I was working through OAPC 6 (http://oapc.wpc2009.org/archive.php?id=46). I was having trouble with the diagramless kakuros. The rules for this puzzle are as follows: Place the numbers $1-n$ (7 and 9 respectively) into the grid to form a valid kakuro. The black squares should have symmetry with respect to 180 degree rotation about the centre. The clues represent sums formed in the grid. They are in order of where the first number in the sum appears, going across the first row, then the second row, etc. Every number in the puzzle must be in a sum of at least 2 numbers in each direction (so no singletons, neither horizontally nor vertically). All white squares should be connected.

I have worked through the one on the left a bunch of times and keep running into a problem in the top right corner. I am not convinced the puzzle is possible and was hoping someone can give it a try and either confirm my suspicion or give me a hint/solution.

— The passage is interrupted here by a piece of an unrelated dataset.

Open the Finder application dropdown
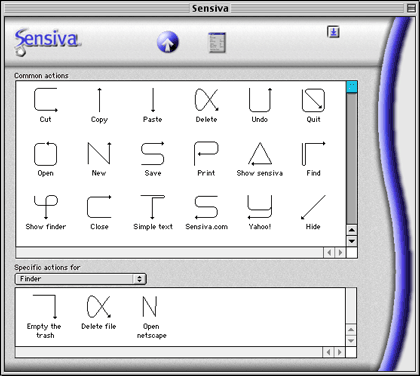Image resolution: width=420 pixels, height=376 pixels. pyautogui.click(x=81, y=279)
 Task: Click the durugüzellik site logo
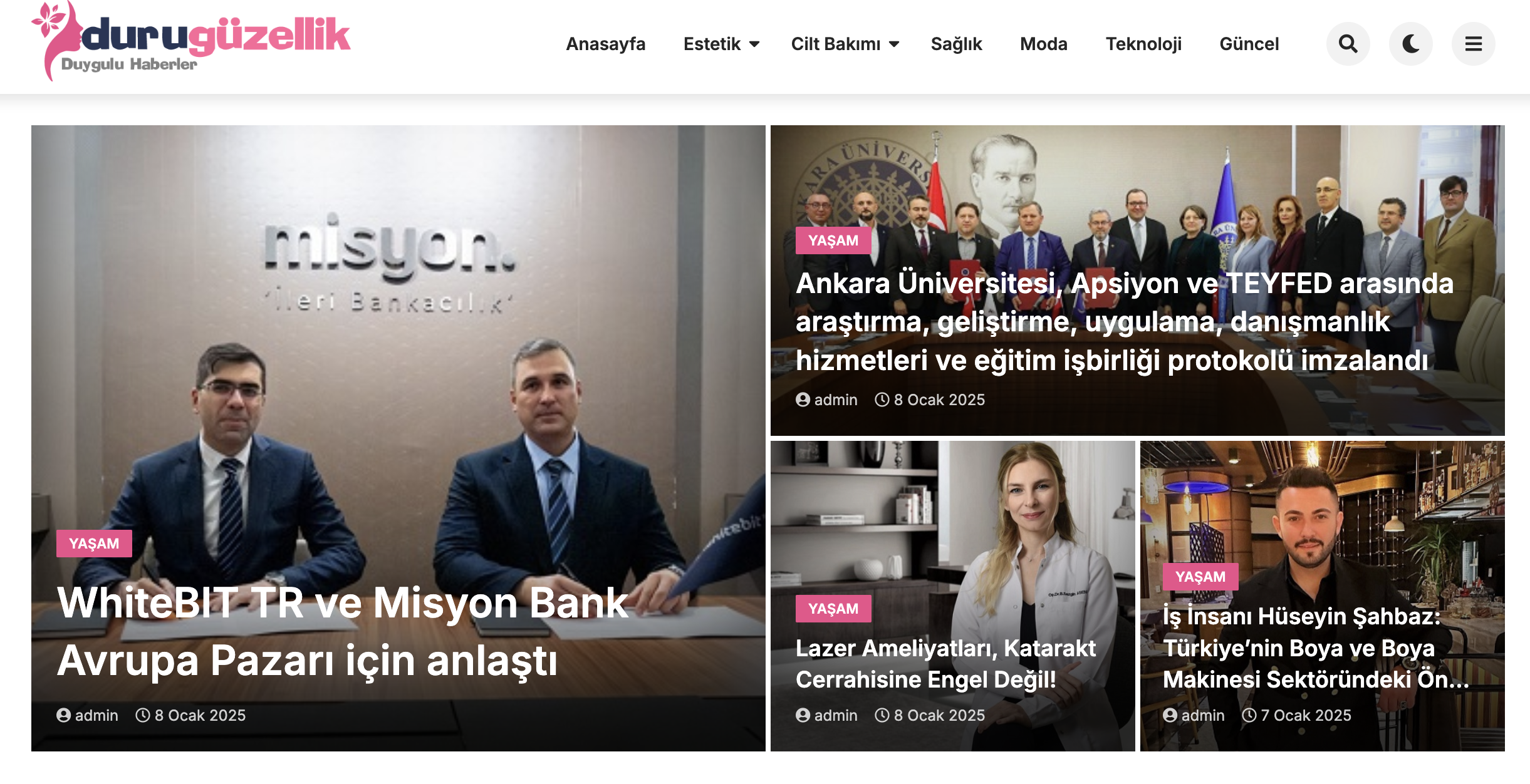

The second one I only worked through twice, so I am less convinced it is necessarily broken. However, I have not managed to solve it and ran into the same problem both times. So I guess for that second one, once I am asking about the first one, I am just more interested in a "yes or no" with regards to whether it is possible or not.

The puzzles

  • $\begingroup$ The site shows a 6.2% success rate for that section, so it appears that at least a few people managed to solve it. AFAIK, it's not required that the top left corner be occupied. Have you tried setting the 3-sum squares somewhere other than top left? $\endgroup$
    – shoover
    Commented Nov 28, 2019 at 21:15
  • $\begingroup$ @shoover Your point about the top left is true. I am pretty sure I was allowing for that, although I did happen to find that the top left is forced to be occupied. As for the 6.2% success rate, these are just 2 out of 4 problems of this type and the success rate includes the other 2 which are a bit easier. $\endgroup$
    – Jobo
    Commented Nov 29, 2019 at 3:29

1 Answer 1


Looking at the 7x7 grid, my answer is


First I worked out the length range for each solution.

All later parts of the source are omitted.